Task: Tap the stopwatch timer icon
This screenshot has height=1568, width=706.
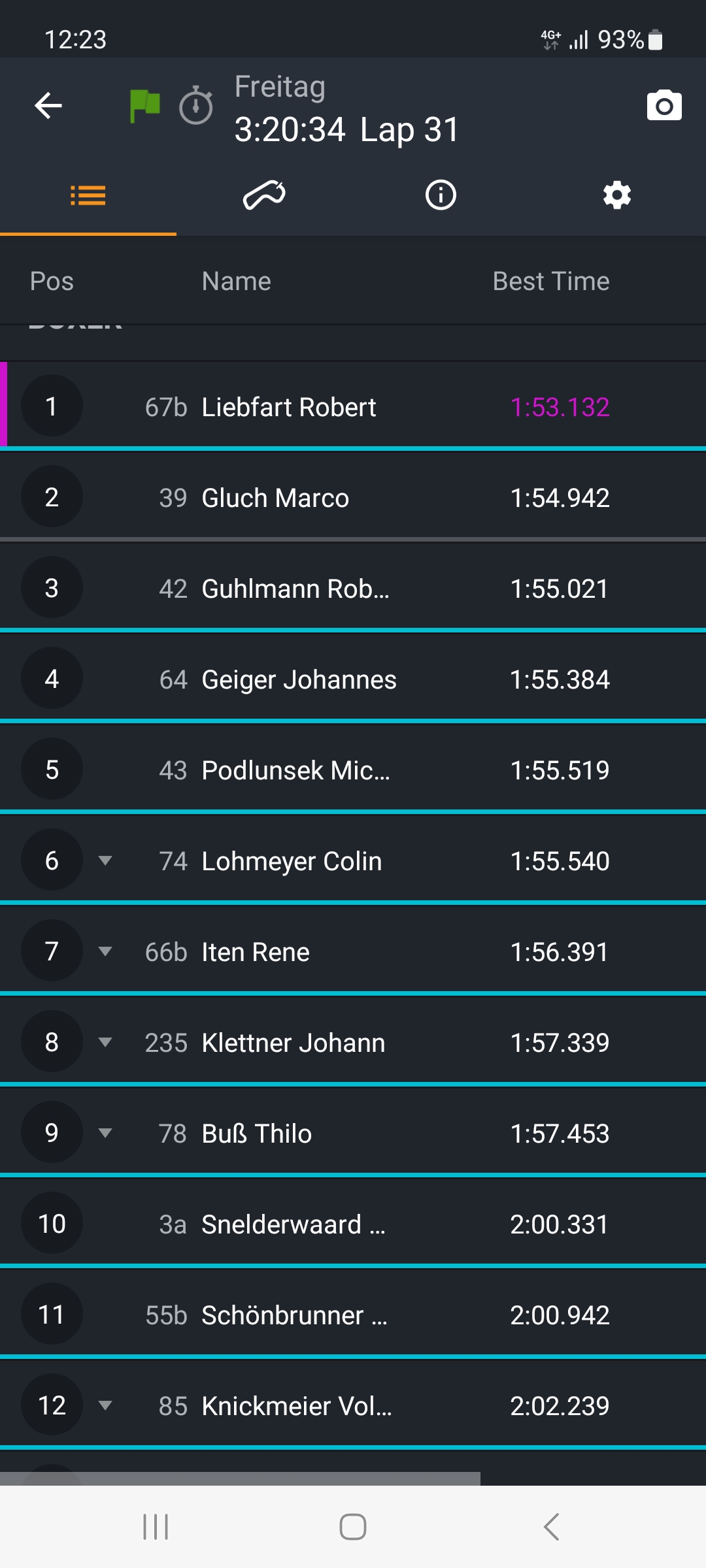Action: [x=196, y=105]
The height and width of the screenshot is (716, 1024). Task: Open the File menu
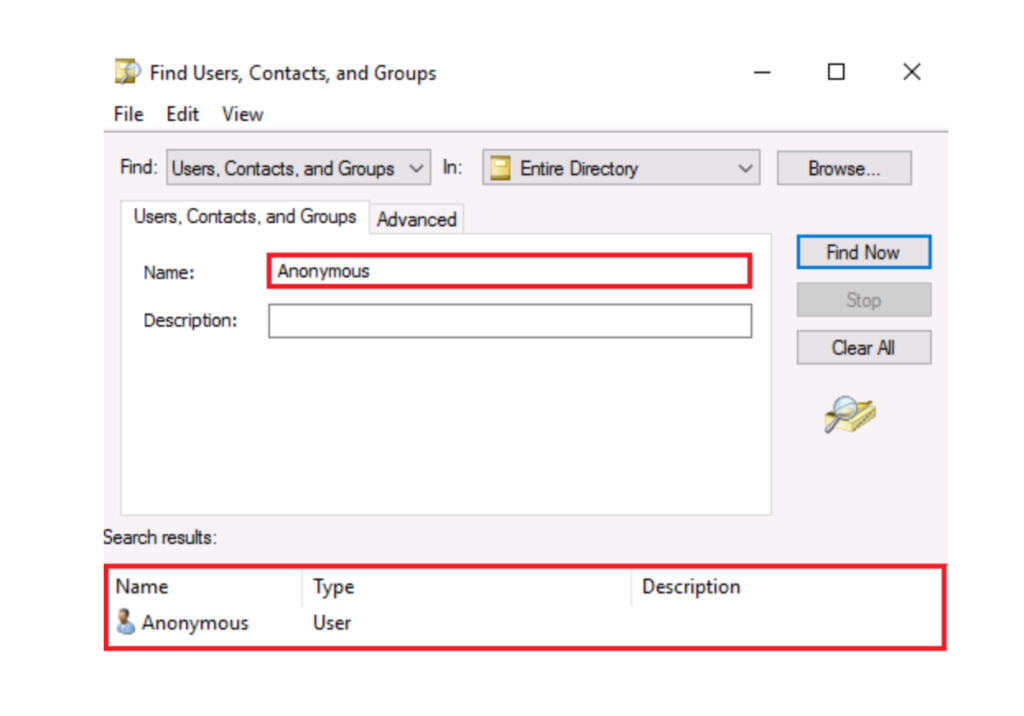tap(128, 114)
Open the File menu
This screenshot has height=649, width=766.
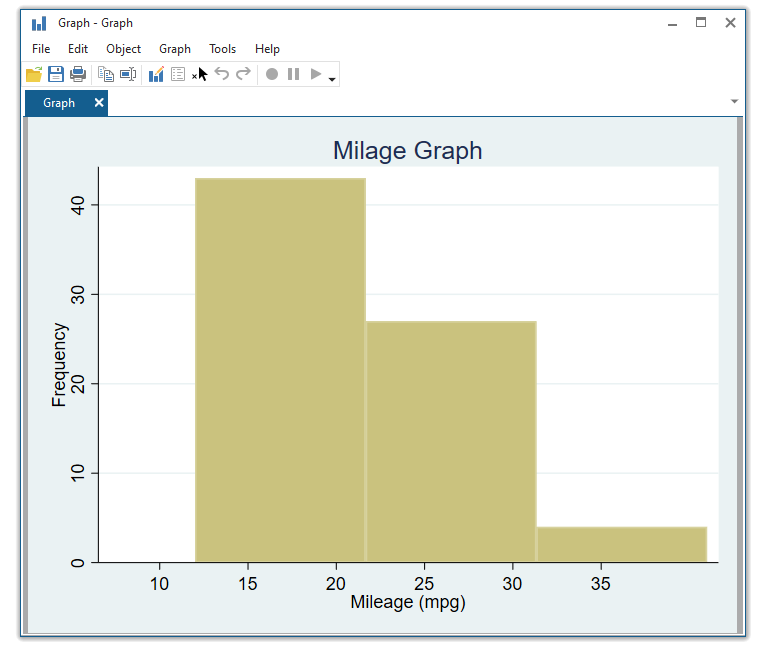pos(41,49)
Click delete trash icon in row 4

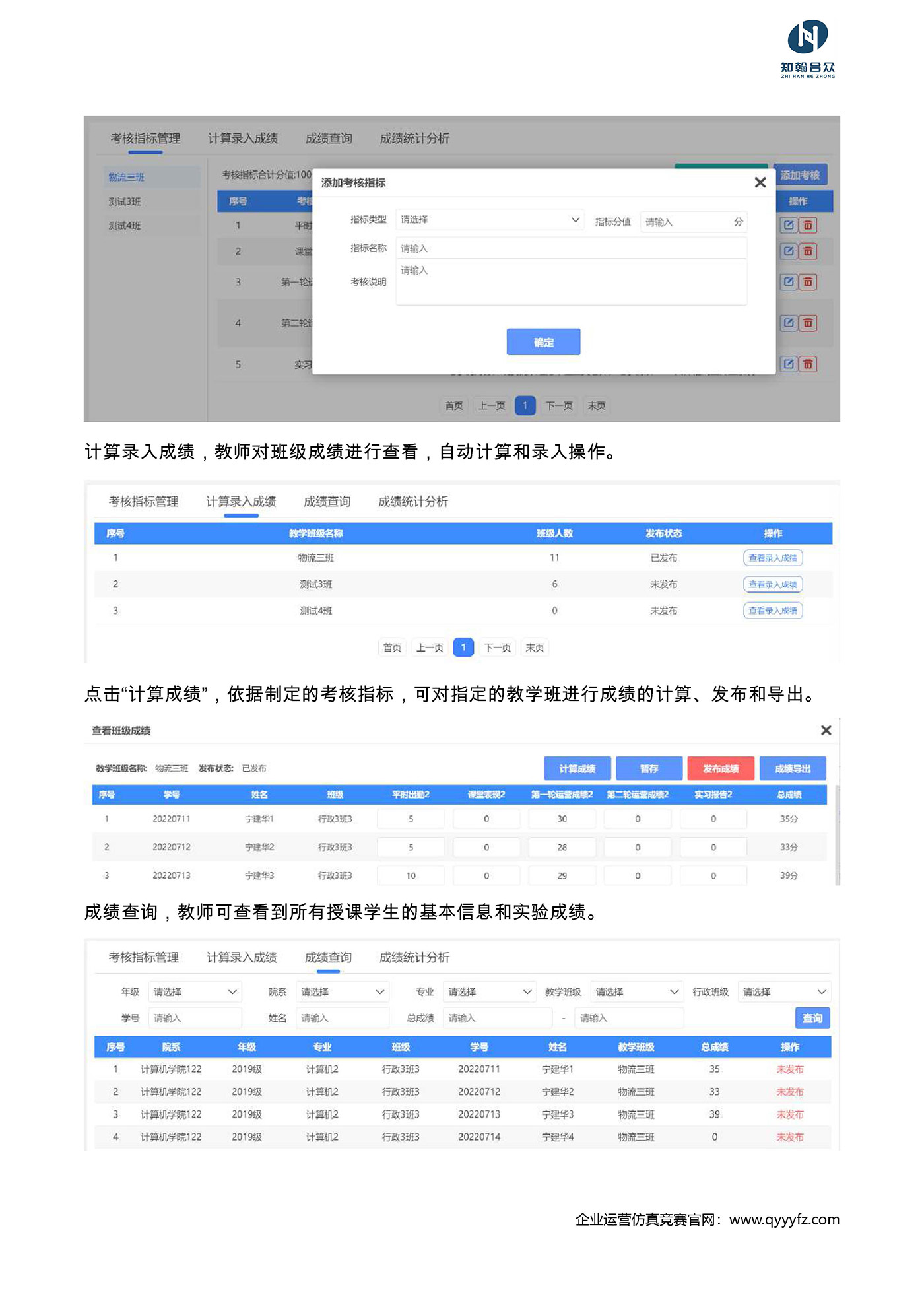tap(808, 323)
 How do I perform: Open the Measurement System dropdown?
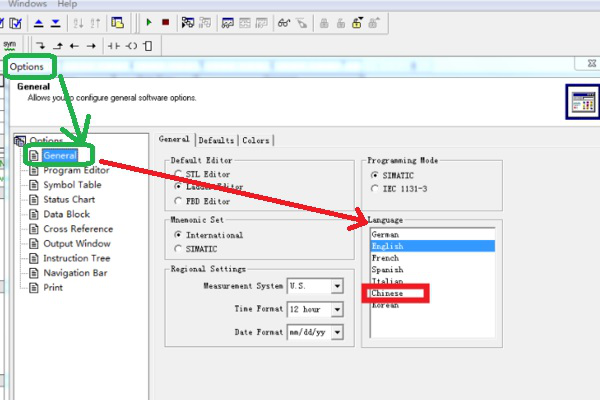pos(337,286)
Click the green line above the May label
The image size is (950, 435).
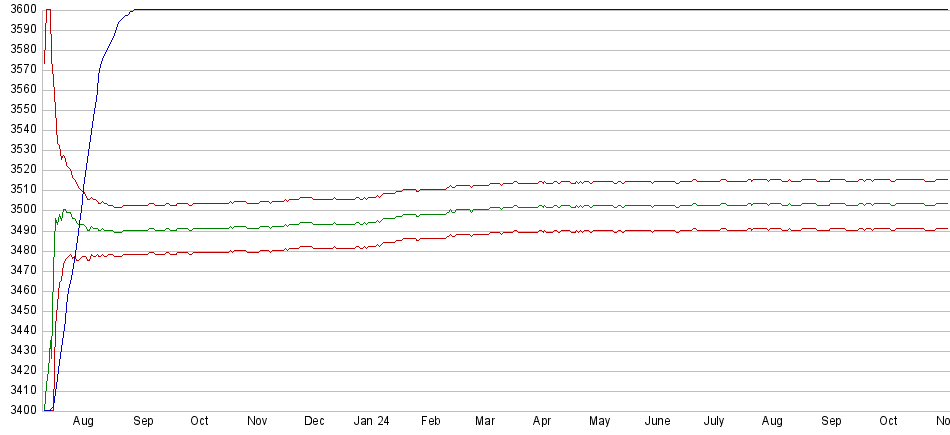pos(599,205)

— What is expected —
Reproduce every line above as written, skipping pictures.

— Solution to this exercise —
Task: Tap the stopwatch timer icon
This screenshot has height=1568, width=706.
Action: [x=196, y=105]
The height and width of the screenshot is (716, 1024). Task: Open the File menu
tap(128, 114)
Open the File menu
This screenshot has height=649, width=766.
pos(41,49)
Click delete trash icon in row 4

tap(808, 323)
 How do I perform: Open the Measurement System dropdown?
pos(337,286)
Click the green line above the May label
The image size is (950, 435).
pos(599,205)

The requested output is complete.